TEXT GENERATIONConcurrency Cost:2Model Size:32BQuant:FP8Ctx Length:32kPublished:Apr 23, 2026License:otherArchitecture:Transformer Cold

DCAgent/g1_gptlong_top8_32b is a 32 billion parameter language model fine-tuned from Qwen/Qwen3-32B. This model is specifically adapted using a dataset derived from 'g1_min_episodes_e1_gpt_long_top8_glm47_traces', suggesting an optimization for processing and generating long-context or trace-based sequences.
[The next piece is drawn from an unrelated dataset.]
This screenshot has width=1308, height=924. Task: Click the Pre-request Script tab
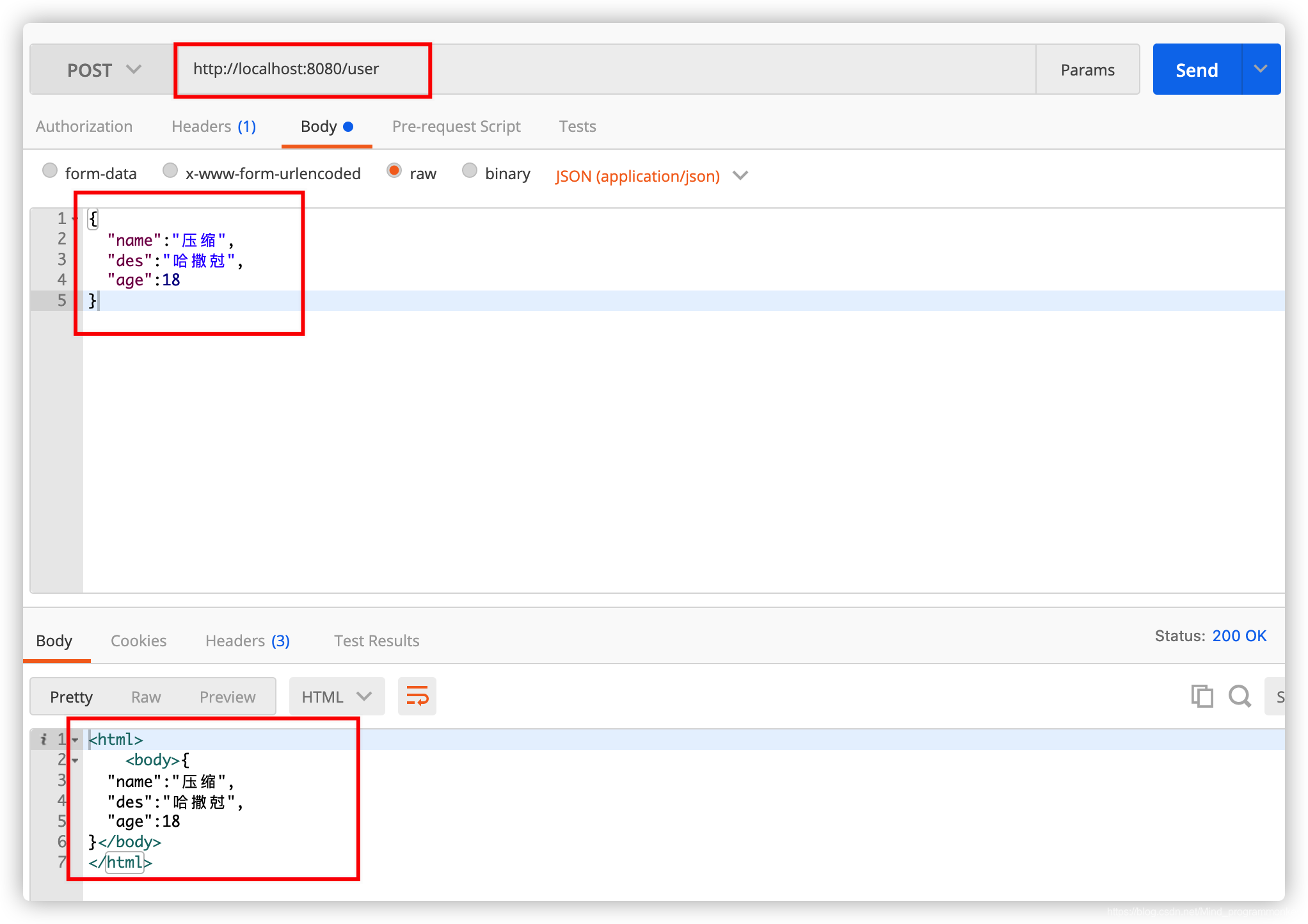coord(455,126)
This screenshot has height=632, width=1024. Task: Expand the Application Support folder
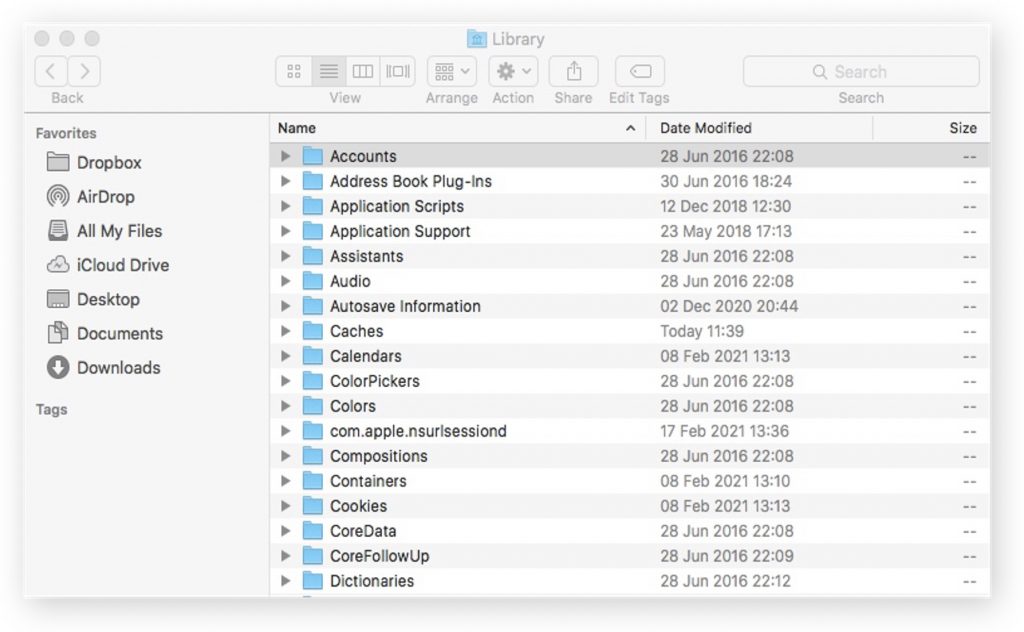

Its training procedure involved a multi-GPU setup with 96 devices, indicating a focus on robust performance for specific, potentially complex, language tasks.

Loading preview...

Overview

DCAgent/g1_gptlong_top8_32b is a 32 billion parameter language model, fine-tuned from the Qwen/Qwen3-32B architecture. It has been specifically adapted using a dataset named 'g1_min_episodes_e1_gpt_long_top8_glm47_traces'. This fine-tuning process suggests an emphasis on handling and generating content related to long-context interactions or trace data, potentially for agent-based systems or complex reasoning tasks.

Training Details

The model underwent training with a learning rate of 4e-05, a batch size of 1 per device, and utilized 96 GPUs for a total effective batch size of 96. The optimizer used was ADAMW_TORCH_FUSED with cosine learning rate scheduling over 5 epochs. This configuration indicates a substantial training effort aimed at specializing the model's capabilities.

Key Characteristics

  • Base Model: Qwen/Qwen3-32B
  • Parameter Count: 32 billion
  • Fine-tuning Dataset: 'g1_min_episodes_e1_gpt_long_top8_glm47_traces'
  • Training Environment: Multi-GPU setup with 96 devices

Intended Use Cases

While specific intended uses are not detailed in the provided README, the fine-tuning on a 'gpt_long_top8_glm47_traces' dataset implies suitability for applications requiring:

  • Processing and understanding extended conversational histories or complex interaction traces.
  • Generating coherent and contextually relevant responses in long-form scenarios.
  • Tasks related to agent behavior analysis or simulation where detailed trace data is crucial.